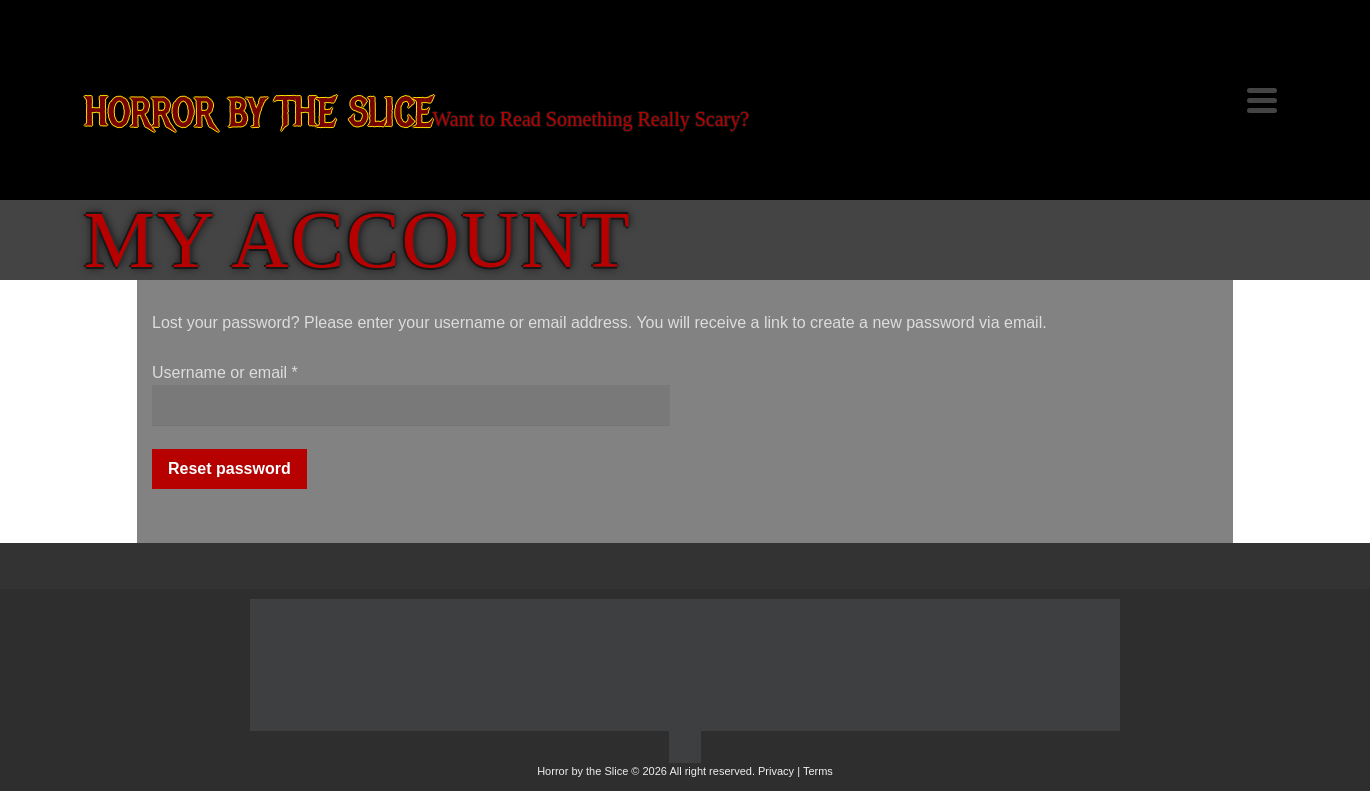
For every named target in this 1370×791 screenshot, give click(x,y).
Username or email (225, 372)
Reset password (229, 468)
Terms (818, 771)
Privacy (776, 771)
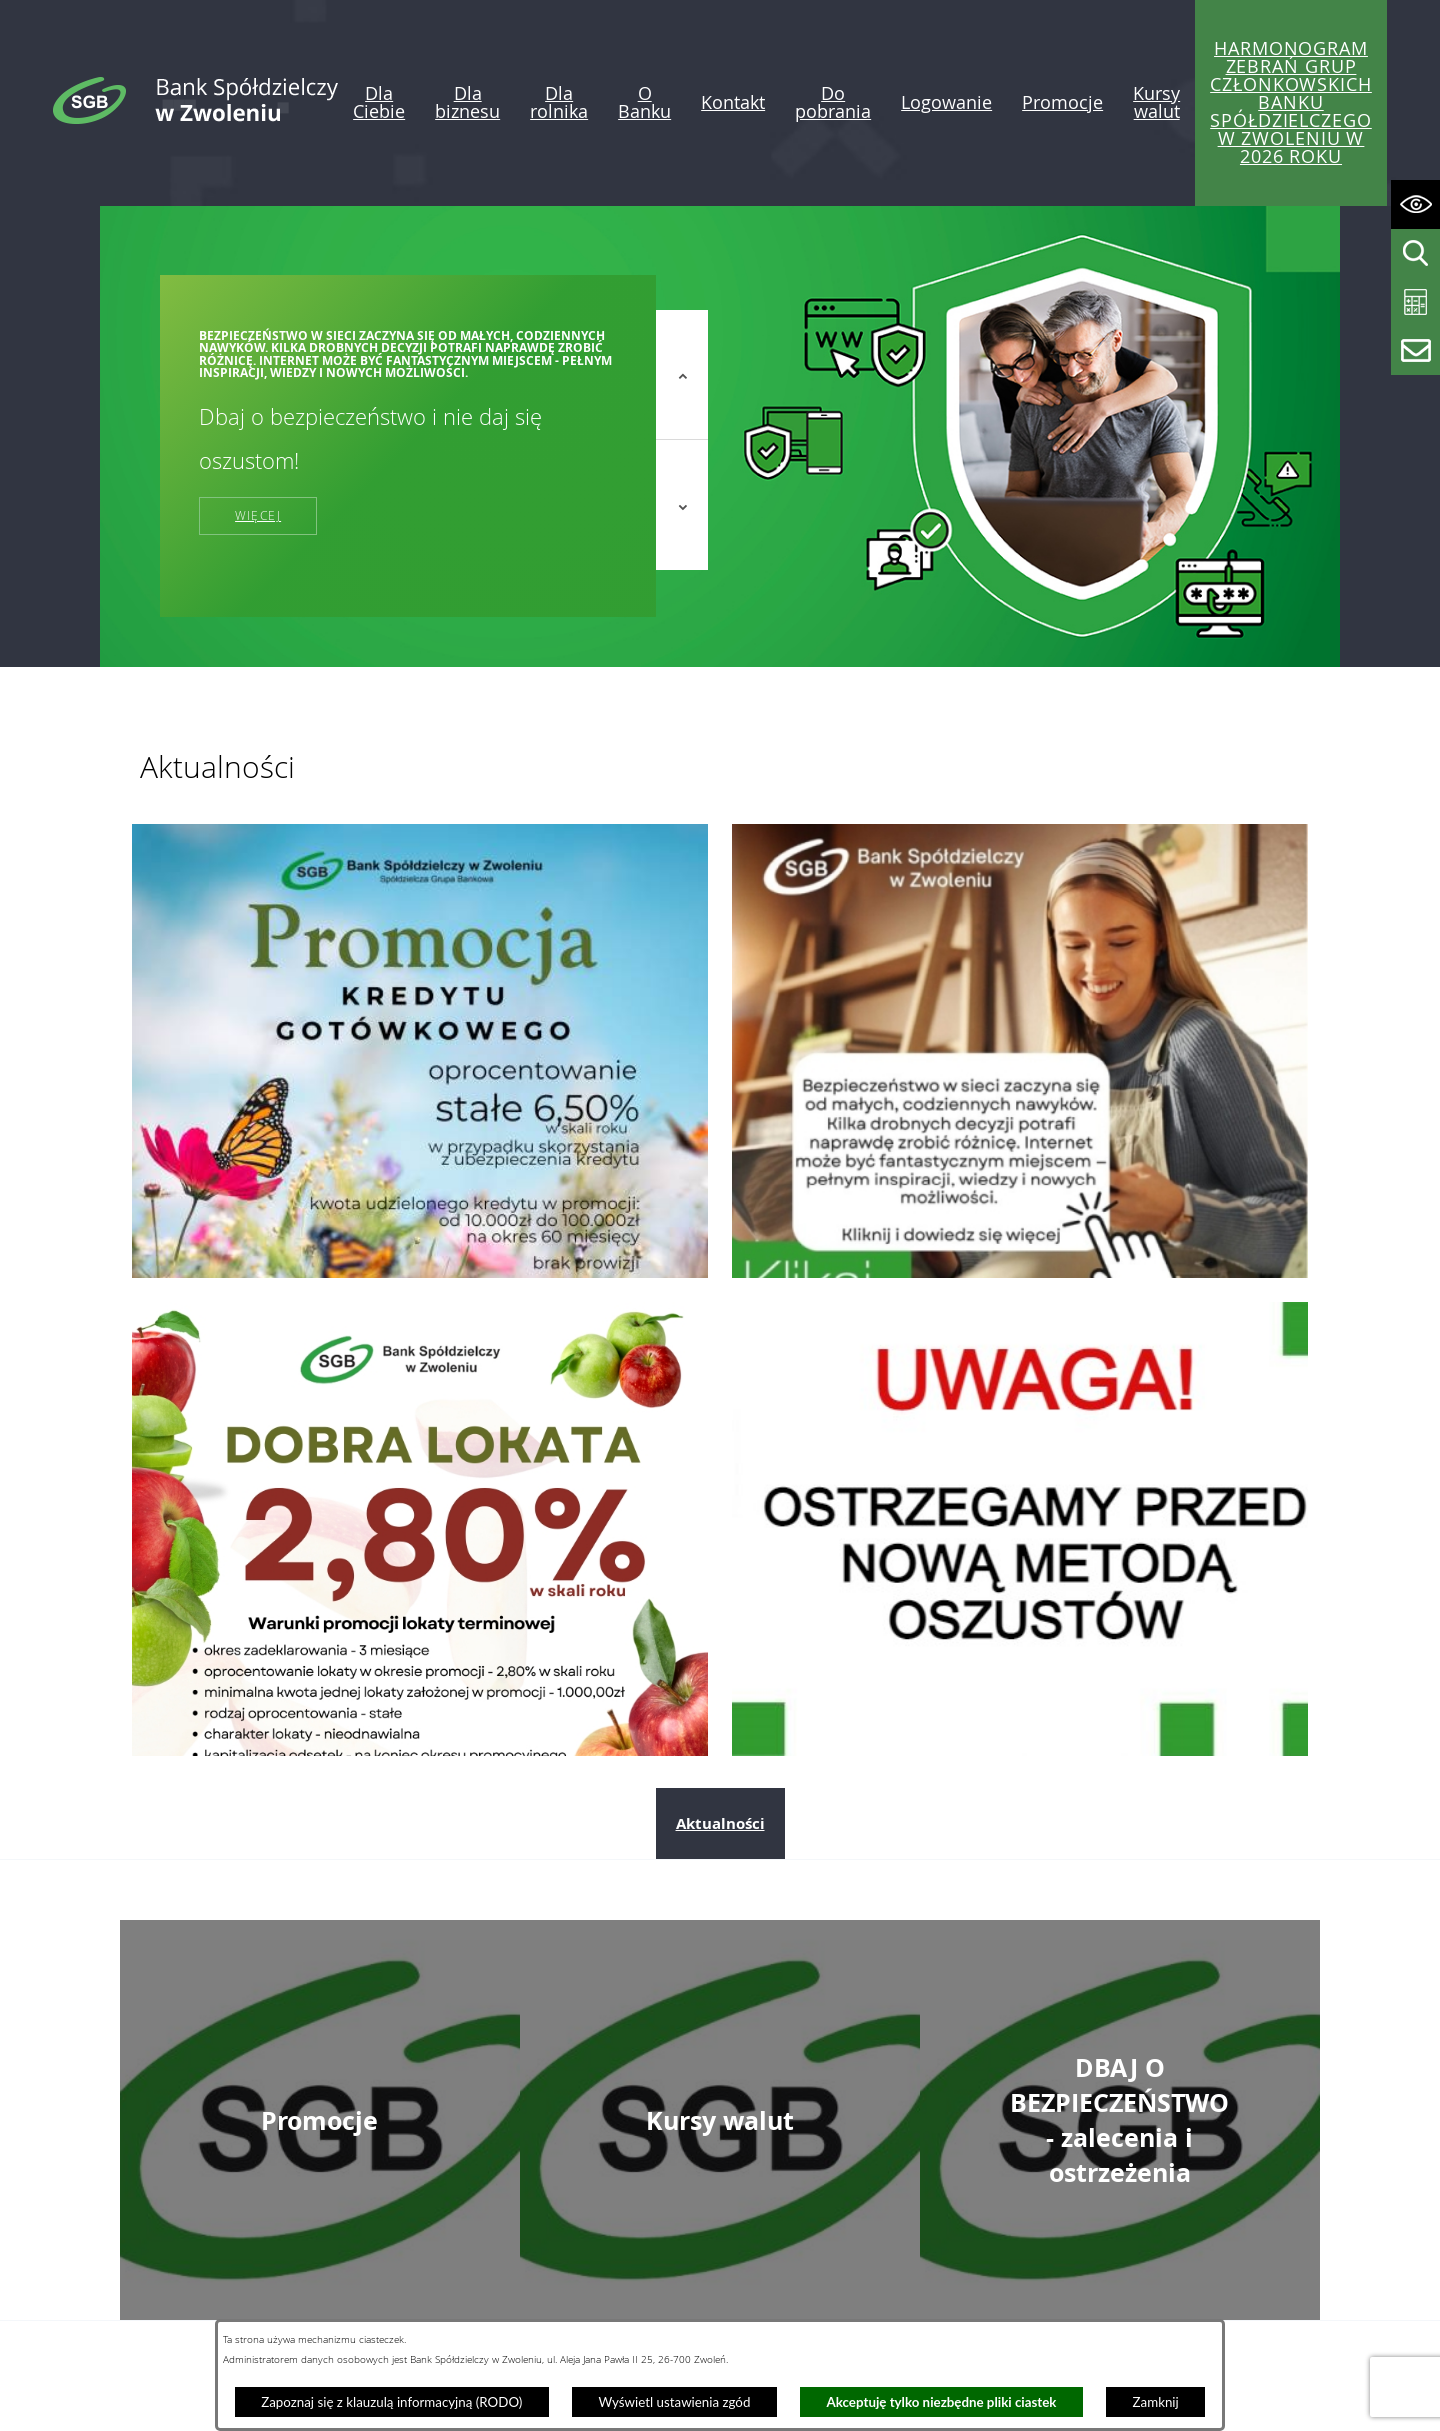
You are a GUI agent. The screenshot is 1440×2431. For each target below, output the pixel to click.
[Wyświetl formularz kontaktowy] (1415, 350)
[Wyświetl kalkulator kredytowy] (1415, 302)
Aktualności (720, 1823)
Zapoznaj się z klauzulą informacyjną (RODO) (391, 2402)
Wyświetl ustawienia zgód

# Exercise objective
Reproduce every line of the items above verbatim, leaving the pictures out of your answer.

# Response to the exercise
For every named target in this 1370×791 screenshot, give click(x,y).
Username or email (225, 372)
Reset password (229, 468)
Terms (818, 771)
Privacy (776, 771)
You are a GUI agent. The screenshot is 1440×2431. For each target below, output the pixel to click.
[Wyświetl formularz kontaktowy] (1415, 350)
[Wyświetl kalkulator kredytowy] (1415, 302)
Aktualności (720, 1823)
Zapoznaj się z klauzulą informacyjną (RODO) (391, 2402)
Wyświetl ustawienia zgód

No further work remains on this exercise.